Renungan Panjang untuk Kita: Tidak Ada Ekonomi di Tanah yang Mati

Renungan Panjang untuk Kita: Tidak Ada Ekonomi di Tanah yang Mati
Renungan Panjang untuk Kita: Tidak Ada Ekonomi di Tanah yang Mati/foto:Antara

Banjir bandang yang menenggelamkan desa-desa di Sumatera akhir November 2025 adalah jeritan bumi yang sudah terlalu lama disiksa. Rumah hanyut, sawah hilang, ternak mati, dan orang-orang yang ditemukan dalam keadaan tak bernyawa di bawah endapan lumpur, semua itu adalah tanda bahwa kita sedang membayar harga dari kezaliman yang telah dibiarkan berlangsung bertahun-tahun terhadap tanah ini. Air tidak akan mengamuk seperti itu jika hutan masih berdiri. Sungai tidak akan berubah menjadi kuburan raksasa jika akar-akar pohon masih memeluk tanah dengan kuat.

Hutan di Indonesia terus menghilang dalam angka yang tidak bisa lagi diterima dengan hati tenang. Pada tahun 2024, Indonesia kehilangan sekitar 261.575 hektare hutan alam hanya dalam satu tahun. Dari angka itu, sekitar 242.000 hektare adalah hutan primer, hutan paling berharga yang tidak akan pulih kembali dalam ratusan tahun. Di dalam rentang yang lebih panjang, antara tahun 2000–2017, Indonesia kehilangan 23 juta hektare hutan. Dua puluh tiga juta hektare itu setara dengan puluhan kali luas Provinsi Jakarta. 

Dan di balik perampasan hutan ini, ada peran negara yang tidak bisa disembunyikan. Negara berdiri paling depan dalam menerbitkan izin konsesi, membuka pintu lebar-lebar bagi perusahaan sawit, tambang, dan industri kayu besar, untuk menguasai tanah yang dahulu dijaga turun-temurun oleh masyarakat adat. Tanah adat disebut “lahan tidak produktif”, lalu diberikan kepada pemodal besar.
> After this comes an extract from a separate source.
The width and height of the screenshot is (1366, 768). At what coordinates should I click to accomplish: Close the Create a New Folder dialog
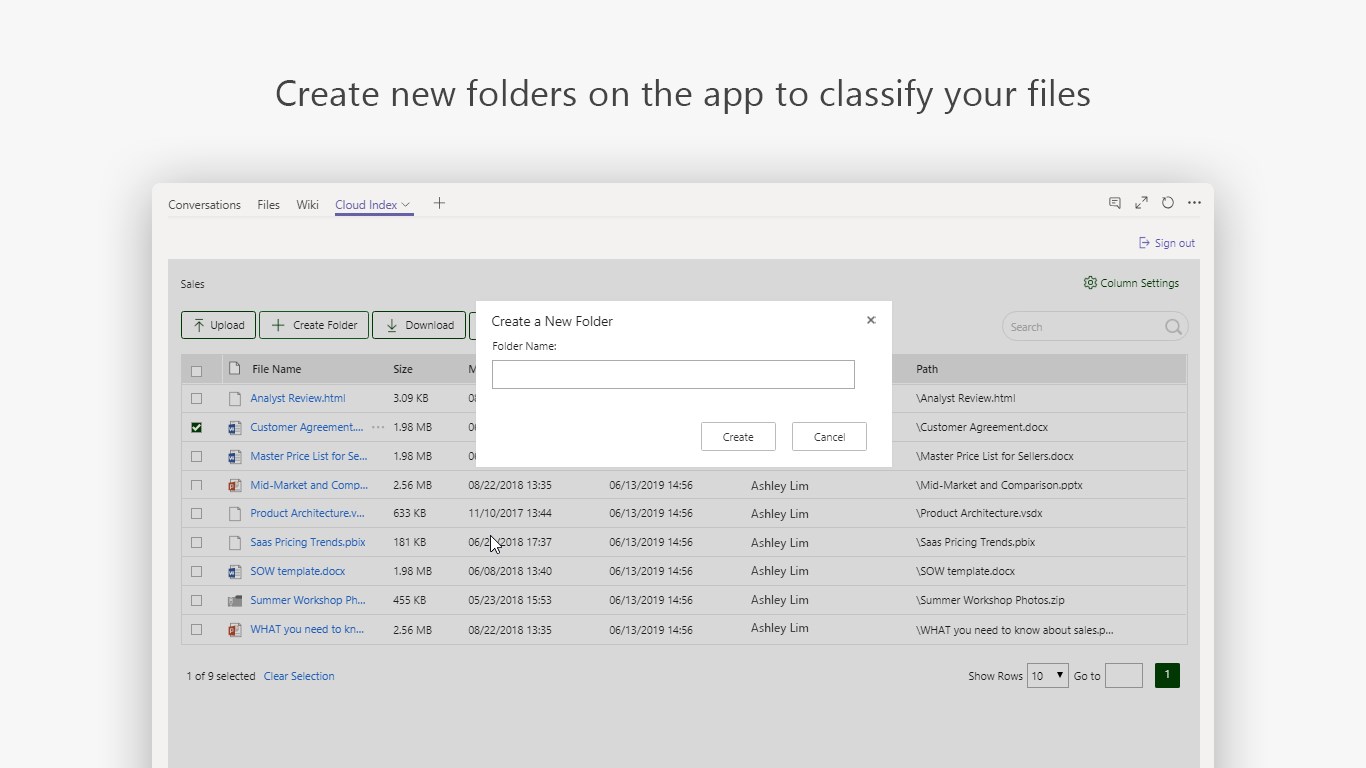pyautogui.click(x=871, y=320)
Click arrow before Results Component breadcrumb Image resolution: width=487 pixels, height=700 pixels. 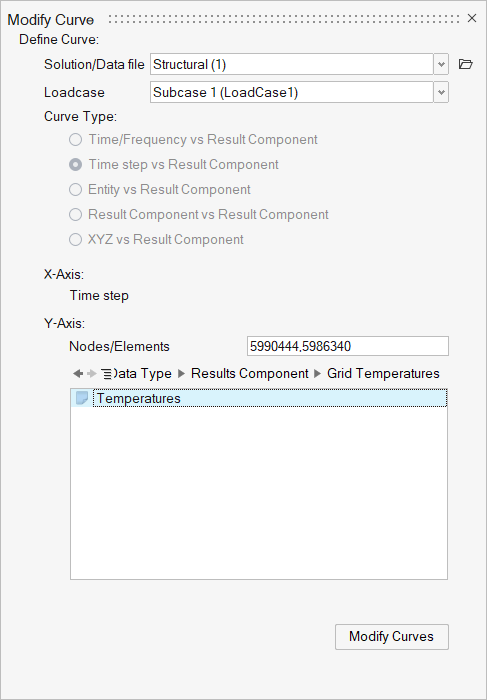tap(181, 374)
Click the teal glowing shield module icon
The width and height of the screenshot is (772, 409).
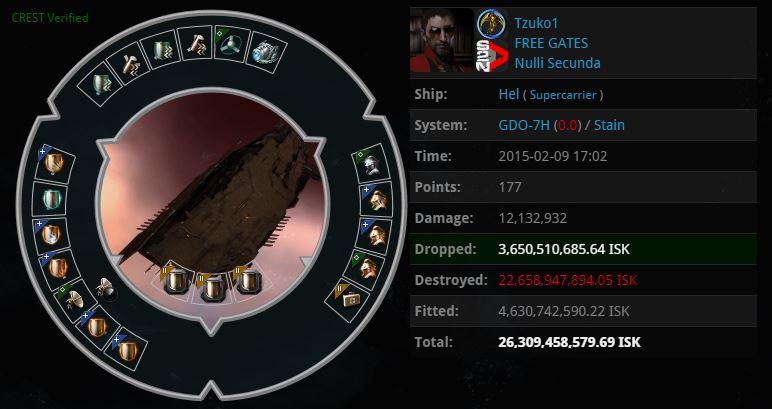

Dampaknya, sungai tercemar, desa terendam, udara dipenuhi asap. Tetapi, setiap kali bencana datang, negara menyebutnya sebagai “musibah alam.” 

Ketika hutan hilang, bukan hanya pohon yang runtuh, tetapi juga ekonomi rakyat. Petani kehilangan lahan garapannya, nelayan sungai kehilangan ikan, masyarakat adat kehilangan rumah dan identitas mereka. Anak muda pun terpaksa meninggalkan desa dan menjadi buruh murah di kota, atau bekerja sebagai pekerja harian di perusahaan yang merampas tanah orang tuanya sendiri.

Keabsurdan Bencana Tanda Tangan: Saat Teriakan Masyarakat dan Aktivis Lingkungan Diabaikan
Kerusakan ekosistem alam tidak bisa hanya diselesaikan dengan mencabut izin perusahaan berkinerja buruk, karena pada akhirnya semua sudah terlambat, banjir kini telah menelan korban ratusan jiwa. Banjir dan longsor juga mengakibatkan perekonomian lumpuh dan ratusan desa hilang.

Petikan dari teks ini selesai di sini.